Selection:
::::::
You are viewing a plain text version of this content. The canonical link for it is here.
Posted to commits@pig.apache.org by da...@apache.org on 2015/10/31 05:30:24 UTC

svn commit: r1711573 - in /pig/trunk: CHANGES.txt src/docs/src/documentation/content/xdocs/func.xml

Author: daijy
Date: Sat Oct 31 04:30:24 2015
New Revision: 1711573

URL: http://svn.apache.org/viewvc?rev=1711573&view=rev
Log:
PIG-4713: Document Bloom UDF

Modified:
    pig/trunk/CHANGES.txt
    pig/trunk/src/docs/src/documentation/content/xdocs/func.xml

Modified: pig/trunk/CHANGES.txt
URL: http://svn.apache.org/viewvc/pig/trunk/CHANGES.txt?rev=1711573&r1=1711572&r2=1711573&view=diff
==============================================================================
--- pig/trunk/CHANGES.txt (original)
+++ pig/trunk/CHANGES.txt Sat Oct 31 04:30:24 2015
@@ -24,6 +24,8 @@ INCOMPATIBLE CHANGES
 
 IMPROVEMENTS
 
+PIG-4713: Document Bloom UDF (gliptak via daijy)
+
 PIG-3251: Bzip2TextInputFormat requires double the memory of maximum record size (knoguchi)
 
 PIG-4704: Customizable Error Handling for Storers in Pig (siddhimehta via daijy)
::::::
Goals:
• A. Translate this sentence from the commit notice into Spanish: "You are viewing a plain text version of this content."
• B. Duplicate the stretch of the commit notice that begins at the words "Modified: pig/trunk/CHANGES.txt" and ends after "(gliptak via daijy)".

Given data:
::::::
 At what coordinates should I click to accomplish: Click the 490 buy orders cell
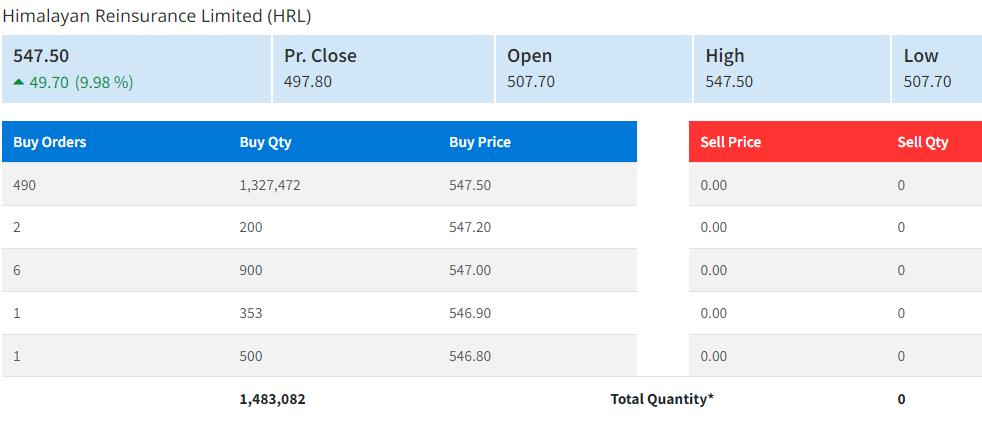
::::::
List of solutions:
• A. Está viendo una versión en texto plano de este contenido.

• B.
Modified: pig/trunk/CHANGES.txt
URL: http://svn.apache.org/viewvc/pig/trunk/CHANGES.txt?rev=1711573&r1=1711572&r2=1711573&view=diff
==============================================================================
--- pig/trunk/CHANGES.txt (original)
+++ pig/trunk/CHANGES.txt Sat Oct 31 04:30:24 2015
@@ -24,6 +24,8 @@ INCOMPATIBLE CHANGES
 
 IMPROVEMENTS
 
+PIG-4713: Document Bloom UDF (gliptak via daijy)